>> begin Data provided

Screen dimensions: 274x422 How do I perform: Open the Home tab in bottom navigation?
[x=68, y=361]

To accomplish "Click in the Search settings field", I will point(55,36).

>> end Data provided
>> begin Data provided

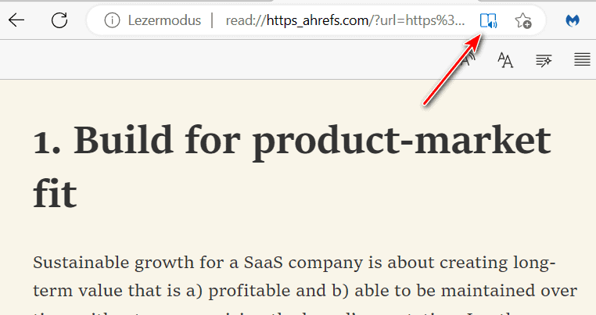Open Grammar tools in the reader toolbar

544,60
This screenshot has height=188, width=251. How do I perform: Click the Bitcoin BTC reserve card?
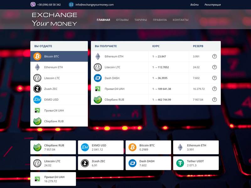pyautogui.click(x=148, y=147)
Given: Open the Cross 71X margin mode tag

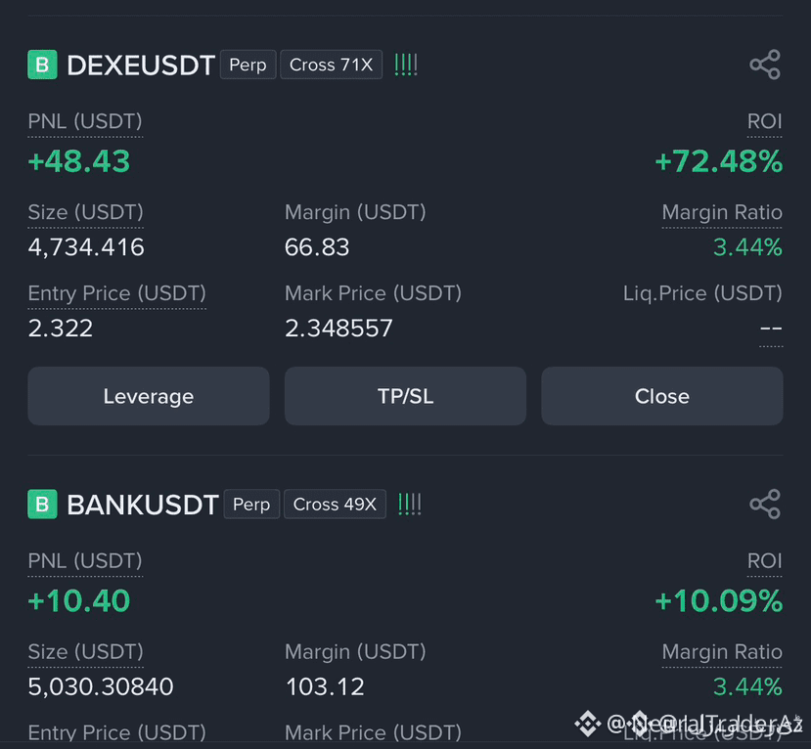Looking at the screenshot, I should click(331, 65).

>> end Data provided
>> begin Data provided

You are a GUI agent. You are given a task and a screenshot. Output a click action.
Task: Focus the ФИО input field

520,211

>> end Data provided

→ What to work on
Which lines in the rows above contain the string "field", with uppercase and lowercase counted as different? Copy each of those lines.

→ Written solution
To accomplish "Click in the Search settings field", I will point(55,36).
Task: Focus the ФИО input field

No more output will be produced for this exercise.